It was only at the last minute that I decided the Biography seminar ought to be actually reading Boswell, rather than just talking around him – a biography course without Boswell like a modern poetry course without Pound (oh yeah, like the one Wyatt Prunty taught when I was an undergrad). But golly, he's so long: the RW Chapman Oxford World's Classics I have clocks in a bit over 1500 pages. After much mousing around, I discovered that the only complete Boswell on the internet had only been scanned thru about 1773, with great chunks still to go.
So, with about a week & a half to spare before the beginning of the semester, I put in an order for the most readily available Penguin abridgment, edited by Christopher Hibbert. I have a constitutional antipathy to assigning abridged texts, but this one isn't bad: Hibbert trims the loquacious Scot down to about 350 pages, in large part by savagely cutting all of the letters Boswell includes. There's also a lively introduction & some (not enough) explanatory notes at the end.

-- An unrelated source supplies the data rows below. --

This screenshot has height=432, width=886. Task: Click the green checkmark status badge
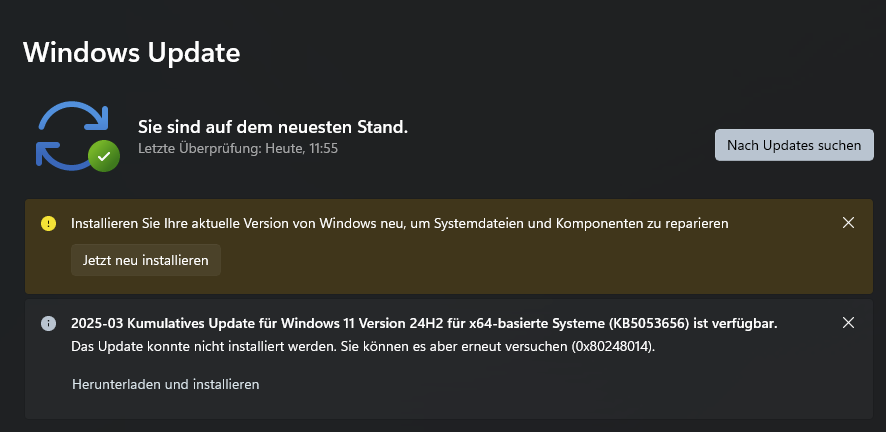tap(103, 155)
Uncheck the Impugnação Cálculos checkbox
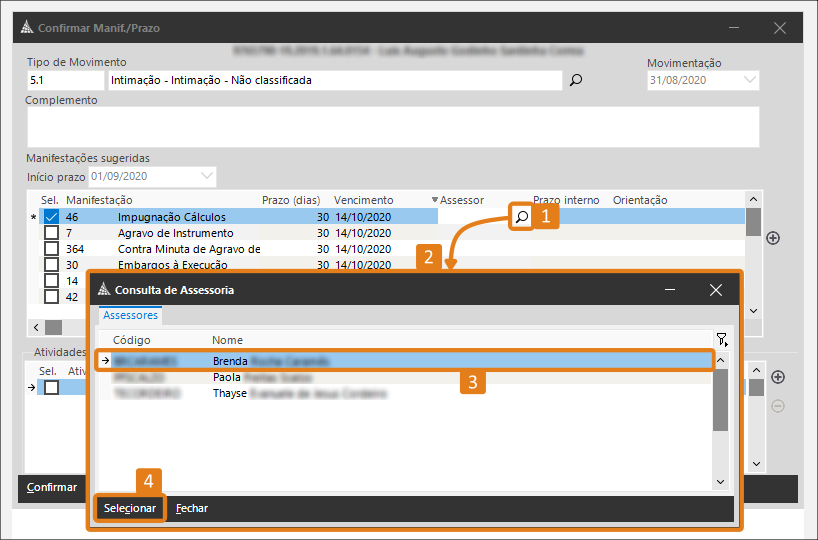The image size is (818, 540). click(x=51, y=217)
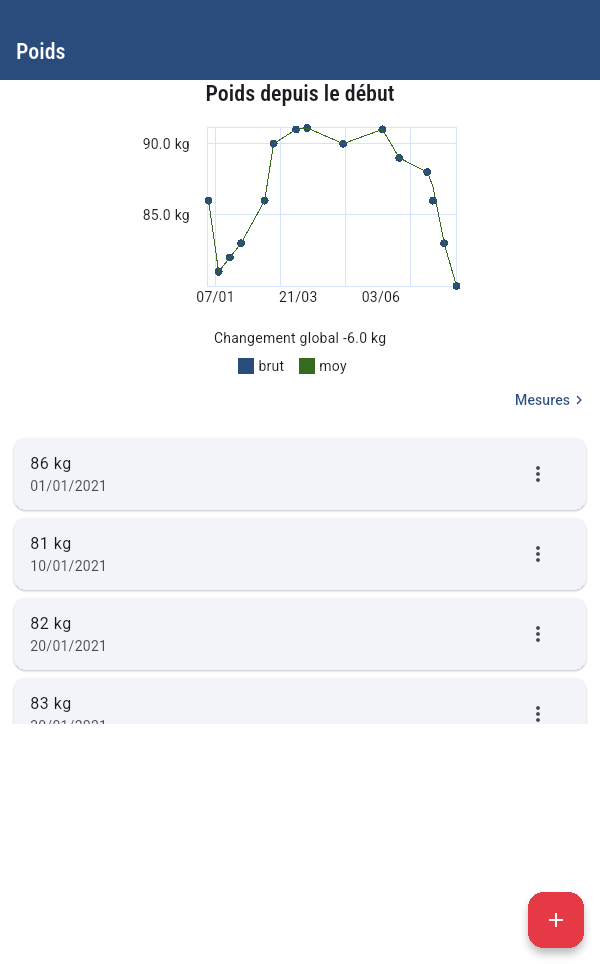Click the green moy legend swatch
Viewport: 600px width, 964px height.
click(x=307, y=366)
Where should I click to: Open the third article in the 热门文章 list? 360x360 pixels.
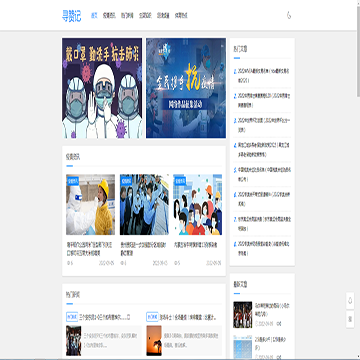point(263,125)
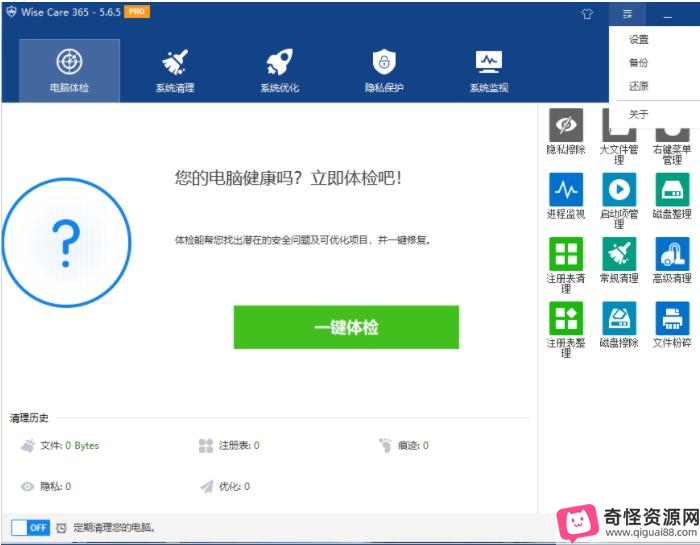
Task: Click the T-shirt skin icon in title bar
Action: (x=587, y=15)
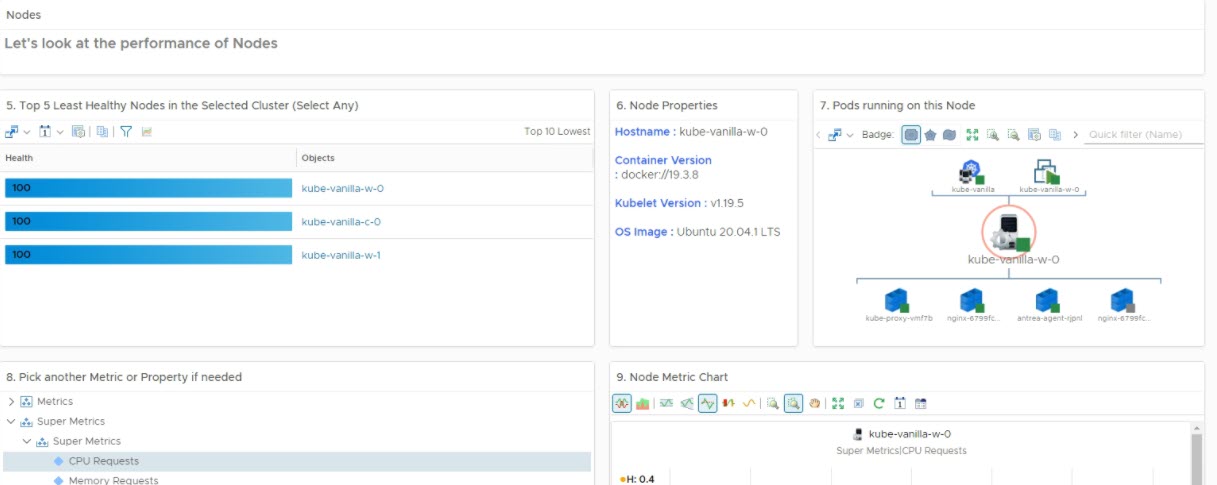Select CPU Requests in the metric tree

tap(103, 461)
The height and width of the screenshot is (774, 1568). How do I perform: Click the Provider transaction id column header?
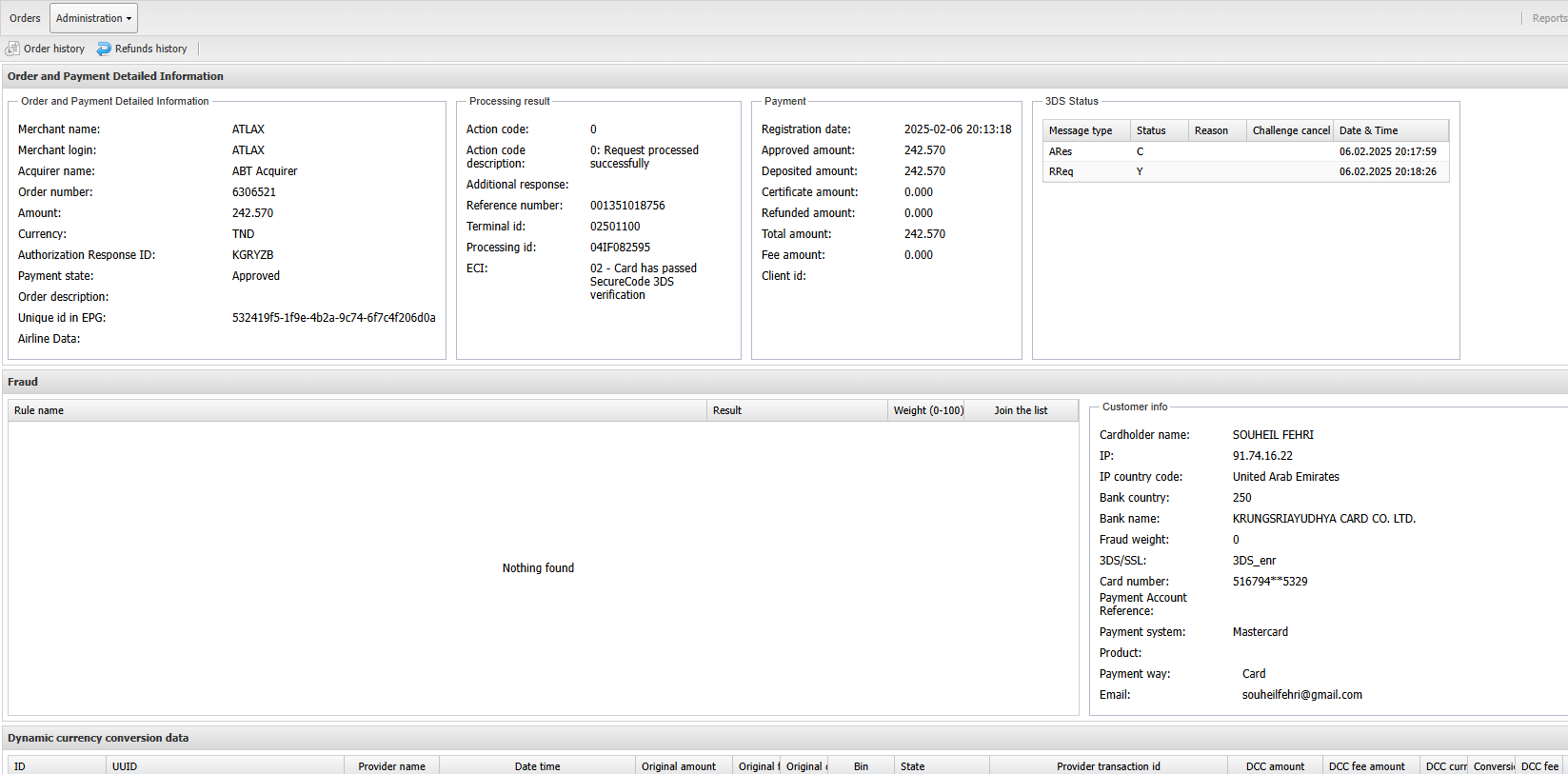pyautogui.click(x=1108, y=766)
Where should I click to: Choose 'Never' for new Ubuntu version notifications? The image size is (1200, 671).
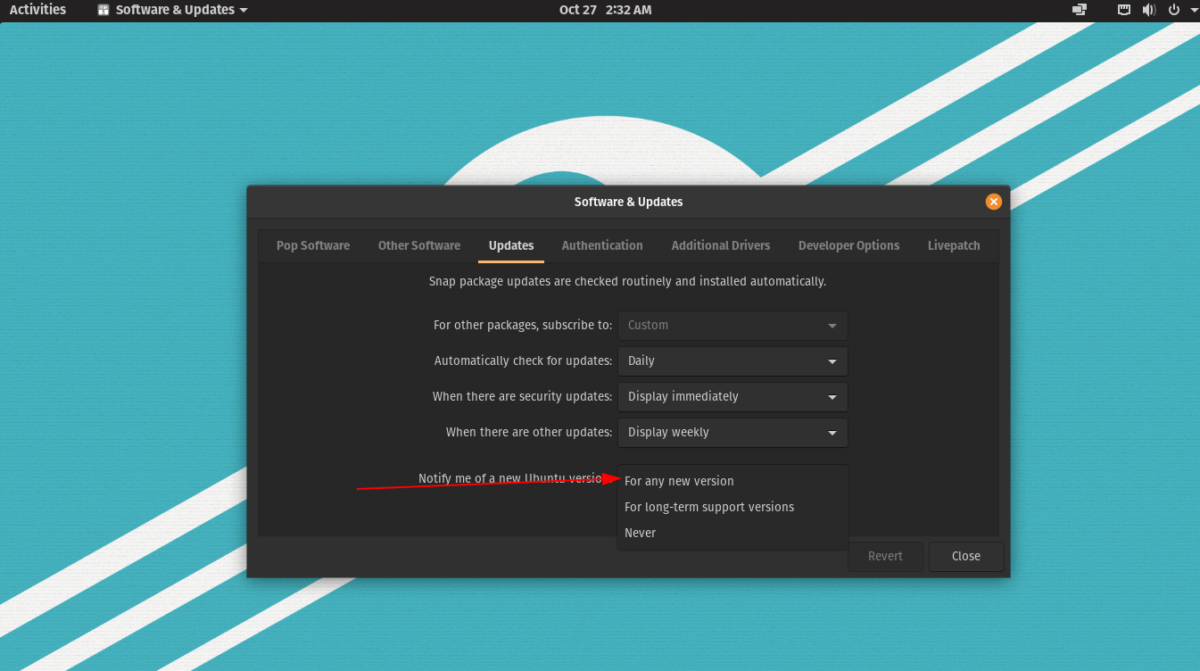tap(640, 532)
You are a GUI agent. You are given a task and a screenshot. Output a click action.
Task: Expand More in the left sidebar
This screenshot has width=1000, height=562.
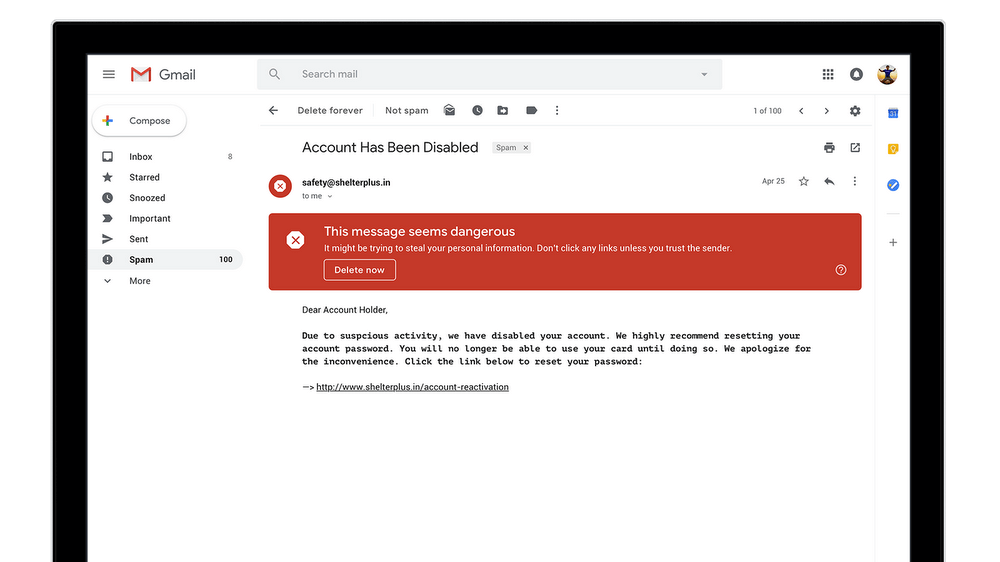[x=139, y=281]
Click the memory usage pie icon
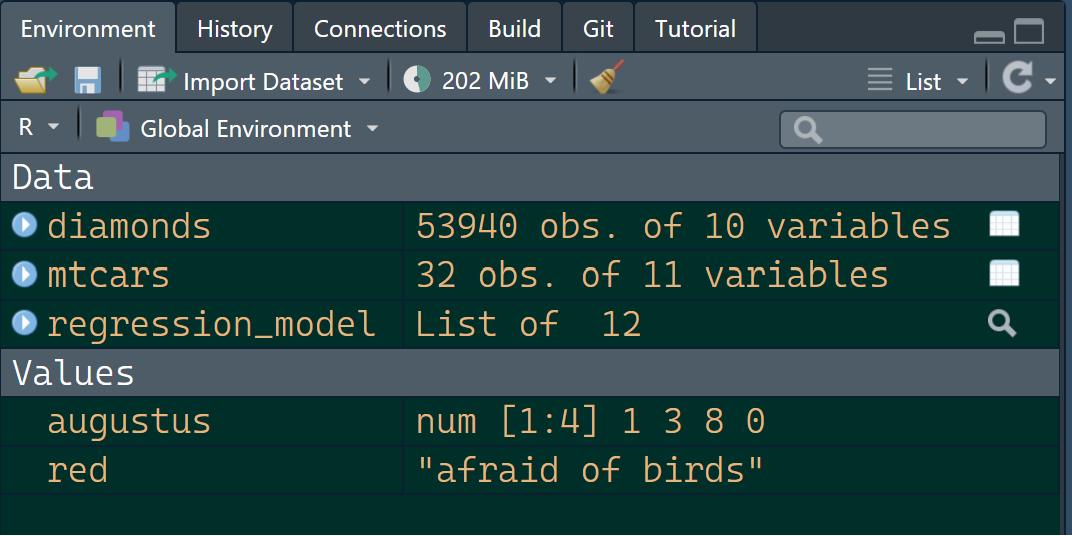1072x536 pixels. pyautogui.click(x=417, y=80)
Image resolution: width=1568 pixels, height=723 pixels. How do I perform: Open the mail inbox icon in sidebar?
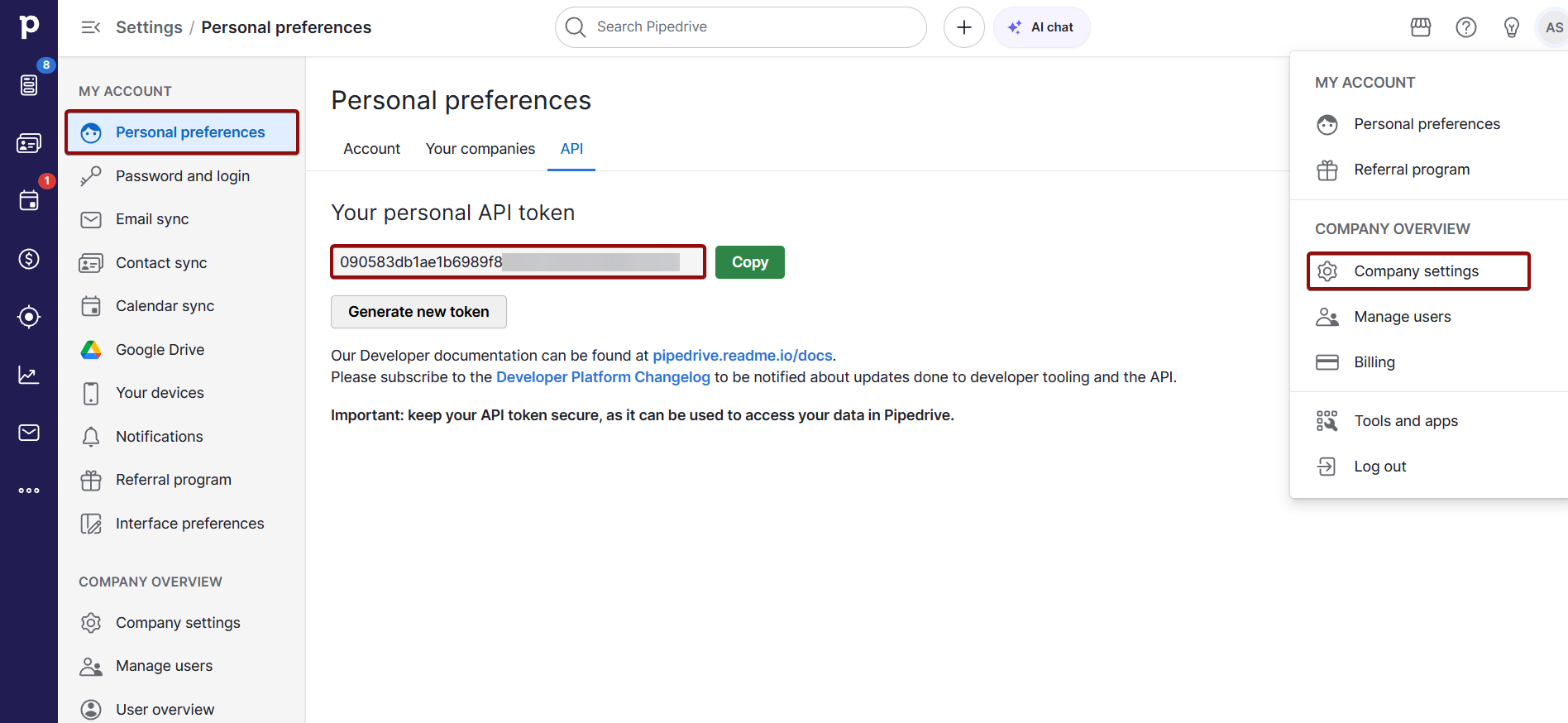pyautogui.click(x=29, y=433)
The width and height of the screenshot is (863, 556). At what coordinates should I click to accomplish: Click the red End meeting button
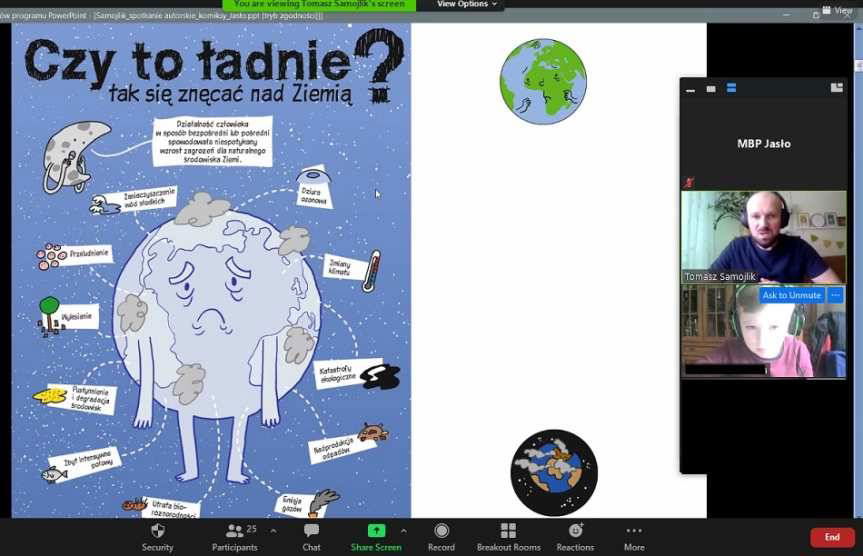pos(831,537)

Examining the two books side by side, I'm struck by the judiciousness of Hibbert's abridging: he's not just cutting pages & paragraphs, but even extraneous sentences within paragraphs. Makes for a much tighter read – even gives it something approaching biographical form.
But then again, we don't read Boswell for form, do we? We don't even really read him for story. After all, the Great Cham (or as I call him in my more bilious moments, the Fat Bastard) got born at the beginning, & is going to die at the end. If we want Johnson's life as a psychological progression, we read Walter Jackson Bate; if we want a judicious assessment of his literary career & importance, we read Robert DeMaria. We read Boswell, first & last, for the anecdotes & the conversation. And it pains me find some of my faves missing from Hibbert's Boswell. The abridged Boswell – any abridged Boswell – is like ordering your favorite stiff drink & finding the bartender's shorted you on the liquor.